1 Si tratta del campanile - nota anche come “Torre del Passero solitario” - della chiesa recanatese di Sant’Agostino, risalente al XIII secolo e situata ad occidente della cittadina marchigiana. Biografi di Leopardi riportano testimonianze secondo cui il campanile era effettivamente abitato da un “passero solitario”. Si ricordi anche che, nel 1824, Leopardi scrive un Elogio degli uccelli, in cui fa dire al filosofo Gentiliano che gli uccelli sono gli animali più felici del creato, in quanto non soggetti alla “noia”.
2 Alla singolarità dell’animale - dal punto di vista ornitologico, si tratta di un Monticula solitarius, più grosso del passero comune e dal caratteristico colore azzurino, e che appunto rifiuta la vita in gruppo - si affianca la memoria letteraria da un sonetto di Petrarca (Canzoniere, CCXXVI, Passer mai solitario in alcun tetto).

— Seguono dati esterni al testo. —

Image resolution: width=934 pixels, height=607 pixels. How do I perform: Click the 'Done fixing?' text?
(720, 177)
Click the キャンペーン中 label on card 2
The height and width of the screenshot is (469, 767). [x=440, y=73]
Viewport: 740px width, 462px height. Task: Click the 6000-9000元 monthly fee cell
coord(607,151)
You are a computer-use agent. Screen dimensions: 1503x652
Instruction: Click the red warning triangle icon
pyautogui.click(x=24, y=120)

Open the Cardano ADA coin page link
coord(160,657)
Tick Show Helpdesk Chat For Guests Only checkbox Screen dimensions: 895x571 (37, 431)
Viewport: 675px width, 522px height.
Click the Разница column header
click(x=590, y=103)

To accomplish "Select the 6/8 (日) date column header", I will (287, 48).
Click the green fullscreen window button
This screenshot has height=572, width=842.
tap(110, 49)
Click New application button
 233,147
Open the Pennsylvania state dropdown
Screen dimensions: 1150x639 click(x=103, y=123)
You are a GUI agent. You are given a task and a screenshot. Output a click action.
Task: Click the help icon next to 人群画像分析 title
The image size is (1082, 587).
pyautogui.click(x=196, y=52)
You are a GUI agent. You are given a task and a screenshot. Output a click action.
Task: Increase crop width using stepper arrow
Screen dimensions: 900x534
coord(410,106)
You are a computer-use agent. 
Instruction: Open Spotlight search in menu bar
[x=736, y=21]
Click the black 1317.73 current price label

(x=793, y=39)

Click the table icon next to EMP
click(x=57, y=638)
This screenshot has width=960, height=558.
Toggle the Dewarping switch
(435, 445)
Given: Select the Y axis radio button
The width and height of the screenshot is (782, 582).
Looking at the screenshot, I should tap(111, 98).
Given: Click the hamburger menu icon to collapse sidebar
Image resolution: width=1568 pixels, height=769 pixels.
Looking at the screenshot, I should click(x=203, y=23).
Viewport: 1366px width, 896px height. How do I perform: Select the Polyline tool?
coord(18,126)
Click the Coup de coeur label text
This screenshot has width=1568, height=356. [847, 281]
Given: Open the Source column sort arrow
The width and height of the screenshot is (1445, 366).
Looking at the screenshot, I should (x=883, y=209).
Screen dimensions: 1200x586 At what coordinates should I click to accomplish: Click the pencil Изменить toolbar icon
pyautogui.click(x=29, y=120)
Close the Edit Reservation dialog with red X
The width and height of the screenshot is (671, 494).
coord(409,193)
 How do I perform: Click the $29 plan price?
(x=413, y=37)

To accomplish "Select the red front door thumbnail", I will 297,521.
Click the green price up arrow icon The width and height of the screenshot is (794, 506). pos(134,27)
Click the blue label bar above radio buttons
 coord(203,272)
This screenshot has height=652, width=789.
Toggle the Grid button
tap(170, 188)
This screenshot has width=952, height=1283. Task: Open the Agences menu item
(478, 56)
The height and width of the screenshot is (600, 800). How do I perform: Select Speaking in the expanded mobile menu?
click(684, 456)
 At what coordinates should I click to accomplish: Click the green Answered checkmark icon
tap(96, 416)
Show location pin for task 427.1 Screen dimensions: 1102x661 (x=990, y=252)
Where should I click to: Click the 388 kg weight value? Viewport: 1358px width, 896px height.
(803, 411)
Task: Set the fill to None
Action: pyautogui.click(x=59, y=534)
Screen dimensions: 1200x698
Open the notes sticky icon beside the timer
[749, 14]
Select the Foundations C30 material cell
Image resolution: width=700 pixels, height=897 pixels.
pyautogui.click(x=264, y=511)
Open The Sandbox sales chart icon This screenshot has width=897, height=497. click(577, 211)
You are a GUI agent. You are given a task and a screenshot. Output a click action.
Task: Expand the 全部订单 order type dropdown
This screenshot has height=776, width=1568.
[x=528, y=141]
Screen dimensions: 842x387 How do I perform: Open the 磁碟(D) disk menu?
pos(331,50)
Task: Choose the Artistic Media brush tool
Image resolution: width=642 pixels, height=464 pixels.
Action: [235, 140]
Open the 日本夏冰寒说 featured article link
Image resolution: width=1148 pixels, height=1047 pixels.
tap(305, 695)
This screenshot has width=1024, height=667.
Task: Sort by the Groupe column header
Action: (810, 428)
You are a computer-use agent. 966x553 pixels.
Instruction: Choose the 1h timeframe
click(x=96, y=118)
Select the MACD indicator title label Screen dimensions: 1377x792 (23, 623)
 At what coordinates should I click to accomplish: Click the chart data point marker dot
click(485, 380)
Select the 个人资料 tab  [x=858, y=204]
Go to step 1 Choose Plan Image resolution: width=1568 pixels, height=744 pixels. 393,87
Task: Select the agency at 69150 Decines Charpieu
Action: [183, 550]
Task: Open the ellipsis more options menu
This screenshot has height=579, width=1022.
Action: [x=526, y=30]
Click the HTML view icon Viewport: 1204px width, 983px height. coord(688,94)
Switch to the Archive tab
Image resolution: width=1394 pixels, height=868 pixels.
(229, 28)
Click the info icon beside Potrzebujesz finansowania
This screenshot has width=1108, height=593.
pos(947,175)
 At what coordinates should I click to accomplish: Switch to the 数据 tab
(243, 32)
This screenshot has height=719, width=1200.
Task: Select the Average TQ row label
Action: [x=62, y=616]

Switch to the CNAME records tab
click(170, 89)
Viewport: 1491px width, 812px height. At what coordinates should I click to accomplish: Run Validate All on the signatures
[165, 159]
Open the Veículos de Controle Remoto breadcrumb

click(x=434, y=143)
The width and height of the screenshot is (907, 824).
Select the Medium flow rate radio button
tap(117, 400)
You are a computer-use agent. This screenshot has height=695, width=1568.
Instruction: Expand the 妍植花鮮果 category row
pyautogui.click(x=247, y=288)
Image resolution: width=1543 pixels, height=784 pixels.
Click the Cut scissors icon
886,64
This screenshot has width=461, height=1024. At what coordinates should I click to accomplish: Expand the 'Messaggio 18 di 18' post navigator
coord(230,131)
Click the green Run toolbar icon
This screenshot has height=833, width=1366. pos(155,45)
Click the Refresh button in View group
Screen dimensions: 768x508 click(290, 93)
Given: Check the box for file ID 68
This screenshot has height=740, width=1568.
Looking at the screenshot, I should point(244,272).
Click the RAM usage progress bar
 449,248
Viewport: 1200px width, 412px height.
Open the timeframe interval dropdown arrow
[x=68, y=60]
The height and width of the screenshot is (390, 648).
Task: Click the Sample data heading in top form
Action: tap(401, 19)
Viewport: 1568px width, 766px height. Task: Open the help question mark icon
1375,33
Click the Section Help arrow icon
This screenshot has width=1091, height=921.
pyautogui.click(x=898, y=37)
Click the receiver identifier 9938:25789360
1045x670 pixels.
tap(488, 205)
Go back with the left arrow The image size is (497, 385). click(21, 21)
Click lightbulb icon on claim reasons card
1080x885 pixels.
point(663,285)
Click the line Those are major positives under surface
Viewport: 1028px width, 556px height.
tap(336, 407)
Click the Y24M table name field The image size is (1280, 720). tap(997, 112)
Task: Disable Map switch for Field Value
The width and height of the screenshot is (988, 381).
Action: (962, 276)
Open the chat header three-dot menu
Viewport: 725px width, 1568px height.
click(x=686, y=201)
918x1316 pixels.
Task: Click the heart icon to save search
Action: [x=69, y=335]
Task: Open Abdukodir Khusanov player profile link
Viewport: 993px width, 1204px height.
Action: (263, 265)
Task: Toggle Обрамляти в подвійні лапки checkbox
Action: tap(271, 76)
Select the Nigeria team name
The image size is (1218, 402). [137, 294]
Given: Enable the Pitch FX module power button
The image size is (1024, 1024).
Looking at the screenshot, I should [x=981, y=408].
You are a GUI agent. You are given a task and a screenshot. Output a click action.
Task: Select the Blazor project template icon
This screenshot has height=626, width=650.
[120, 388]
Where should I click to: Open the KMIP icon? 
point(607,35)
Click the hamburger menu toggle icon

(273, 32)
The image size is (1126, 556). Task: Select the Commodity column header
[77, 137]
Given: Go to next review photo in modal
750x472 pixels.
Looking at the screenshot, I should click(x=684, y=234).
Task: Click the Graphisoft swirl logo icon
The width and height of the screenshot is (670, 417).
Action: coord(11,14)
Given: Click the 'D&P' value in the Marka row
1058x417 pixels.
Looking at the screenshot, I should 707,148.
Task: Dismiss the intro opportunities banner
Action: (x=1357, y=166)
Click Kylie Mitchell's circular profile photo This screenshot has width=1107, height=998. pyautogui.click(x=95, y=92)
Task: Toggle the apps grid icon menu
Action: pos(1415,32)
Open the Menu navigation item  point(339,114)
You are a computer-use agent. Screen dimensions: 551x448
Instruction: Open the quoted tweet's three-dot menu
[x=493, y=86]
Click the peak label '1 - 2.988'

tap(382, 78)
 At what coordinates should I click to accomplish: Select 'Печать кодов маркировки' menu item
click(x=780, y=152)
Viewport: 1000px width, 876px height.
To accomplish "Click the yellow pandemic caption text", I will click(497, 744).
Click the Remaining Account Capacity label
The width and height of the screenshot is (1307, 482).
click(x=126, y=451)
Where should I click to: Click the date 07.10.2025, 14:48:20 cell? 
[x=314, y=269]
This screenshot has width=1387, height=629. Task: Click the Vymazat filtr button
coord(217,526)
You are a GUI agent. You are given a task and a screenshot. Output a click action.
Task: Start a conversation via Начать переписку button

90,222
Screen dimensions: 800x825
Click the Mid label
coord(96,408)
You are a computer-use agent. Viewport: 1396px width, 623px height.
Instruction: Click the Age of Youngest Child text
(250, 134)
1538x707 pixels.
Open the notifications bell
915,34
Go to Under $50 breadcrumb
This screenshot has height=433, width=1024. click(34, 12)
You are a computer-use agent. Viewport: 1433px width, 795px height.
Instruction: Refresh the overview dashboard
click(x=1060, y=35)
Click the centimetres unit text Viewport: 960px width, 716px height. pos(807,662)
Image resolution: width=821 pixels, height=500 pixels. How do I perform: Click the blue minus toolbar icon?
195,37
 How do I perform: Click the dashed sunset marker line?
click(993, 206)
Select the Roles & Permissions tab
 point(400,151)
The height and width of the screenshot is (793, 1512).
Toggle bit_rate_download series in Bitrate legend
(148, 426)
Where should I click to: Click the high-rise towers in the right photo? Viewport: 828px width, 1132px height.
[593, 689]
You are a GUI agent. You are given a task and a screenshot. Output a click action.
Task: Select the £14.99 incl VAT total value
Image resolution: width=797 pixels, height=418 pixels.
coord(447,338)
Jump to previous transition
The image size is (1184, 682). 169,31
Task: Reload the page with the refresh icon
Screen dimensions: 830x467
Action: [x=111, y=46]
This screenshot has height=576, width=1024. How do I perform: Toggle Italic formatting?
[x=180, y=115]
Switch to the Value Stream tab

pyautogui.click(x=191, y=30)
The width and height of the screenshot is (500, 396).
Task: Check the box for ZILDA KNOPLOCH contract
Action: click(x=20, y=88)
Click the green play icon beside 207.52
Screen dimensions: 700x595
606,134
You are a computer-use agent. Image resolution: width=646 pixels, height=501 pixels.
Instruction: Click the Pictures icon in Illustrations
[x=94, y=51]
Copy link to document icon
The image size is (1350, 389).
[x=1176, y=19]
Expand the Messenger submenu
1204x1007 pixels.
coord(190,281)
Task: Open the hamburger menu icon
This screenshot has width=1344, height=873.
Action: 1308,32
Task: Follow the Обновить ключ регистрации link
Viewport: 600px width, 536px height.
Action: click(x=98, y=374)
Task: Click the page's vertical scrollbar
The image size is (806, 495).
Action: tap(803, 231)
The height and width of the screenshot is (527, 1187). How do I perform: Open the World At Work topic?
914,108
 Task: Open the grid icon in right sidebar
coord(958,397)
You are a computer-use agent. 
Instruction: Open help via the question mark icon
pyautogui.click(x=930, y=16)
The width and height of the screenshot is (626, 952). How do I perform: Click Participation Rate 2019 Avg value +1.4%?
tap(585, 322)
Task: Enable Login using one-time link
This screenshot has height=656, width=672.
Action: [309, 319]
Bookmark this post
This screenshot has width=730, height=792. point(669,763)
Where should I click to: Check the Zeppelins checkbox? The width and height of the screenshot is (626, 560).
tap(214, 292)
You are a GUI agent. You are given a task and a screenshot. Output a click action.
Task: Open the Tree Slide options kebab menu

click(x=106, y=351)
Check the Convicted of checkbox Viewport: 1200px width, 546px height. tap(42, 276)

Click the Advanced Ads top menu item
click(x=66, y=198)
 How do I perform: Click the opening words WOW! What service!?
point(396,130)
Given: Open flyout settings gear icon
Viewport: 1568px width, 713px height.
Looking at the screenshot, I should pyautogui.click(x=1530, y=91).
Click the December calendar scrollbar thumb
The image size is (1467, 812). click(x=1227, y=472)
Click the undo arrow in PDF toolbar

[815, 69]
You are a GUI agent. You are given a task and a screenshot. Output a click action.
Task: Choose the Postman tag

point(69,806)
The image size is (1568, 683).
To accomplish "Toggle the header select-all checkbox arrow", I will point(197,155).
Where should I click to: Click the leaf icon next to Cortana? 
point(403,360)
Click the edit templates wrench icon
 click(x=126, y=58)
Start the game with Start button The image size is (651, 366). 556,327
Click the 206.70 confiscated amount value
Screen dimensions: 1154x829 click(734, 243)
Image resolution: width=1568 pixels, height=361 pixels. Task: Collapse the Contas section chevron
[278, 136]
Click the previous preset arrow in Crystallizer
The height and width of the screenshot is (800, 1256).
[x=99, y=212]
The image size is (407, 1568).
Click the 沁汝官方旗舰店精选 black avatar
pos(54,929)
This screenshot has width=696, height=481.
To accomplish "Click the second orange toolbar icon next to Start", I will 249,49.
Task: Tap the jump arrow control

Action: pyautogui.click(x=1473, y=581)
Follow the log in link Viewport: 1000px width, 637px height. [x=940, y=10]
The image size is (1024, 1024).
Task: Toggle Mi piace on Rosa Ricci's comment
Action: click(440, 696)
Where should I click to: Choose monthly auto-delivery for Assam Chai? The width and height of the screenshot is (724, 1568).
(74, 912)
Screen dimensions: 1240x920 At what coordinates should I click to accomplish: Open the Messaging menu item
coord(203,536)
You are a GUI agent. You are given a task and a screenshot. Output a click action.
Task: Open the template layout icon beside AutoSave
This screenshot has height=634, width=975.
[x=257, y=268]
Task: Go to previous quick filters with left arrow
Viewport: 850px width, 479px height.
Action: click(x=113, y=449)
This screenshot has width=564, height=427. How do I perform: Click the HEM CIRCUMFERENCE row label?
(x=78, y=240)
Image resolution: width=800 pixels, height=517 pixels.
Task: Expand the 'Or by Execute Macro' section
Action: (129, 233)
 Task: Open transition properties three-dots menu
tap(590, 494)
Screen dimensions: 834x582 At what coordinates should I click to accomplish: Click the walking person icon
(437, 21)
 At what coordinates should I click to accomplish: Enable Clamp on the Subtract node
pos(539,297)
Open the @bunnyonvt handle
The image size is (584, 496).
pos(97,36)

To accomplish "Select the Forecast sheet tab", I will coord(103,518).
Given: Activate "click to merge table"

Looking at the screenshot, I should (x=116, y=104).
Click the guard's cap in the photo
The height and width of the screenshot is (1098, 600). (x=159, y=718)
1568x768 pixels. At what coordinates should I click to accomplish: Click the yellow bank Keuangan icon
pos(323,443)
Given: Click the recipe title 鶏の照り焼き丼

3 I versi che descrivono il lieto trionfo della primavera sono intessuti di sottili rimandi letterari a Dante (l’ottavo canto del Purgatorio), all’Orlando Furioso di Ludovico Ariosto, alle Stanze di Poliziano.
4 augelli: il termine, aulico ed arcaizzante, è voluto, come per impreziosire il quadretto idillico della primavera recanatese, e creare un’antitesi con la sofferenza del poeta.
5 Costruzione vv. 13-14: “non ti cal [non ti interessa di] compagni, voli, d’allegria, e schivi gli spassi”.
6 Rimando al noto sonetto petrarchesco Zefiro torna, e 'l bel tempo rimena (Canzoniere, CCCX), vv. 1-2: ”Zefiro torna, e ‘l bel tempo rimena | e i fiori e l’erbe, sua dolce famiglia”. Qui “famiglia” - nel gioco linguistico con “german” del v. 20 - indica che “sollazzo e risa” sono generati dall’età giovanile, la più lieta della nostra vita.
7 Il termine “german” (dal latino germanus, a sua volta proveniente da germen, “germe”) indica i fratelli di sangue, nati dagli stessi genitori; un legame particolarmente forte, come a dire che (anche) l’amore è intrinsecamente legato all'età giovanile.
8 Costruzione vv. 18-23: “Non curo [non mi preoccupo di] sollazzo e riso, dolce famiglia [piacevole compagnia] della novella età, e [sottointeso: non curo] te, amore, german [fratello di sangue] di giovinezza, sospiro acerb de’ provetti giorni [giorni della maturità]”.
9 romito: il termine fa parte di quelli identificati da Leopardi stesso nello Zibaldone come voci “tutte poetiche per l’infinità e la vastità dell’idea”.
10 Il termine allude al suono felice delle campane a festa.
11 Nel clima festoso del borgo (Recanati) in festa, c’è anche l’usanza di sparare al cielo (le “ferree canne” sono appunto i fucili) dalle ville che costellano la campagna recanatase.
12 rimota parte: come s’è detto nella nota 1, l’ambientazione del Passero solitario è ad ovest della cittadina di Recanati.
13 diletto e gioco: endiadi per tutti i piaceri cui il poeta, paragonandosi al passero solitario, confessa di aver rinunciato.
14 Costruzione vv. 39-44: “e intanto il Sol, steso nell’aria aprica [nel cielo terso e sgombro di nuvole], che tra lontani monti, dopo il giorno sereno, cadendo si dilegua [cioè, tramonta dietro gli Appennini], mi fere [mi ferisce] il guardo [gli occhi], e par che dica che la beata gioventù vien meno [che se ne va anch’essa]”.
15 di natura è frutto ogni vostra vaghezza: Leopardi intende che l’inclinazione (la “vaghezza”) degli animali, anche se li spinge alla vita solitaria come nel caso del passero, è tuttavia un “frutto” della natura stessa, a differenza di quanto accade per il poeta, che cerca volontariamente l’esilio dalla cerchia degli altri uomini.
16 Costruzione vv. 50-56: “A me che parrà di tal voglia [a me cosa sembrerà della mia scelta], quando, se non impetro evitar [se non ottengo di evitare] la detestata soglia di vecchiezza, questi occhi [sottointeso: fia] muti all’altrui core [questi occhi non ispireranno più nessuno] e quando il mondo fia [sarà] vuoto per loro”. Il tema dell’inutilità della vita quando questa non ispira più nulla a chi ci circonda è dello Zibaldone (1 luglio 1827).
17 Il tema del rimpianto per non aver vissuto pienamente viene dallo Zibaldone (Leopardi ne parla in una nota del 5 novembre 1823) ed è recuperato dall’Arcadia (1504) di Jacopo Sannazaro.